The most effective way to prevent mosquito bite scars is to prevent mosquito bites. Below are some efficient ways to do so:

  • Start an insect-proof garden. Improve your existing garden by adding plants that repel mosquitoes naturally. Add chamomile, lemon basil, peppermint, lavender, citronella grass, rosemary, eucalyptus, and pyrethrum.
  • Do not wear intense fragrances. All bugs are attracted to strong fragrances. To keep yourself on a low profile, avoid spraying on too much of your fragrance or any perfumed products such as scented lotions and hair sprays.
  • Wear protective clothing. If you plan to go hiking or just have fun outside the house at night, wear a pair of long pants and a long sleeve shirt.
  • Apply insect repellent on your skin. It is not always practical to cover up, especially during hot weather. This is when you should use insect repellent. Organic mosquito repellents are safer to use than repellents containing DEET. Natural oils such as lemon grass, peppermint oil (diluted with jojoba) and citronella oil.

Do Not Scratch

It is always difficult to not scratch the mosquito bite or bites. Scratching relieves the itchiness for a brief moment, but it also causes skin trauma that initiates hyperpigmentation. Scratching also allows bacteria from your fingernails and the tips of your fingers into the small breaks on the affected skin area. To reduce or eliminate itching follow these pointers:

  • Cleanse the bite area. Get a gentle cleanser or soap and clean the affected area. Use soaps that are formulated to get rid of itching from plants such as poison ivy. These products are also effective in relieving itchiness from mosquito bites.
  • Use anti-itch creams. Try to use anti-itch creams that relieve itch and pain at the same time. Some creams like this also cools your skin. The cooling effect is also good for relieving minor burns.

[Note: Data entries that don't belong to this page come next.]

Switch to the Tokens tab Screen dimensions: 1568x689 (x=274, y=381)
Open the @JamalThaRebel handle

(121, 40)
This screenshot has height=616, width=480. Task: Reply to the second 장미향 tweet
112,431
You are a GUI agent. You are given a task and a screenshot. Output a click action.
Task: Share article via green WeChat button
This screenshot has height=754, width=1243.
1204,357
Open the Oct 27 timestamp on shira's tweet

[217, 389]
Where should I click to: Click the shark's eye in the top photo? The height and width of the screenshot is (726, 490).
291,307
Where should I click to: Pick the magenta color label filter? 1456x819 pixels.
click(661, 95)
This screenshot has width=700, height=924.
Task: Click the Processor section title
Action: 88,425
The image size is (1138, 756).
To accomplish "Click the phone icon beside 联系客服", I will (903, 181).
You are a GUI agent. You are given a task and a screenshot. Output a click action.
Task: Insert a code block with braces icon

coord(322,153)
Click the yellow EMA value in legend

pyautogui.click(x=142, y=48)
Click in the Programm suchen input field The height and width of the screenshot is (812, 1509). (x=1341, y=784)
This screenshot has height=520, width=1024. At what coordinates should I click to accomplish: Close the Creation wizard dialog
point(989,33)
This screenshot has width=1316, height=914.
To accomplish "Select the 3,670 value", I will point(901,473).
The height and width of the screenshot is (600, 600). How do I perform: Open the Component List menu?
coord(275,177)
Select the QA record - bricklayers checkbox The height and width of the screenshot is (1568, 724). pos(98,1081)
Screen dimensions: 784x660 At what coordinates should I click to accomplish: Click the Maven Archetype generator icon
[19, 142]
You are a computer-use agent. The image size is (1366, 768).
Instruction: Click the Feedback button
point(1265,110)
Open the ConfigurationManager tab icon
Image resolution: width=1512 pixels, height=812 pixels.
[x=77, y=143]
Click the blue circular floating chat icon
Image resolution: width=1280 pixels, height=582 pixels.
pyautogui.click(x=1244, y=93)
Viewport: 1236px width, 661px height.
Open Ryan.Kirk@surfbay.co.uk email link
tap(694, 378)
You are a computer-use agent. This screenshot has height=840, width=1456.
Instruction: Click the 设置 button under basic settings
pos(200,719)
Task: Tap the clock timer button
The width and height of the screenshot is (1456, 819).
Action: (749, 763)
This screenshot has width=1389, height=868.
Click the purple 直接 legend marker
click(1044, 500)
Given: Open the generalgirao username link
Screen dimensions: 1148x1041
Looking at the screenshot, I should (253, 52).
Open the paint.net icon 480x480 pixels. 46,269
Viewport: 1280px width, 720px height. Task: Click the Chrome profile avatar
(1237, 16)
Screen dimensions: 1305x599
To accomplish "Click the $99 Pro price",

*** If the itching persists, you can use the following:

  • Use hydrocortisone cream (gentle and relieves itching quickly)
  • Apply calamine lotion. It is still undetermined if it does stop itching. Calamine lotion helps stop irritation and rashes brought about by mosquito bites. If you are nursing or pregnant, you should not use calamine lotion. Ask your physician if it will interact with the medications you are taking.
  • Apply ice on the bite site. The cold relieves pain and swelling.
  • Aloe vera. A natural anti-inflammatory agent that soothes itching and helps heal the affected skin area.
  • Tea tree oil. Rub this oil on the affected area. Tea tree oil is a natural relief for allergic reactions and bacteria because of its antiseptic properties.
  • Onion. A slice of onion should be rubbed on the affected area. Onions have an anti-inflammatory property. Just take note that it will sting once the onions are applied to affected area.
  • Water and baking soda. Make a paste out of water and baking soda and applying it on the bite area.
  • Colloidal oatmeal bath. This organic bath soothes itching.

Ultimately, you can just prevent mosquitoes from biting you by wearing protective clothing or using repellents. Mosquitoes will always surround us. When we forget to protect ourselves from their bite, post inflammatory hyperpigmentation or scarring may develop. Preventing mosquito bites from scarring is a tedious task, but with the right guidance from your dermatologist, you can lighten them and improve their appearance.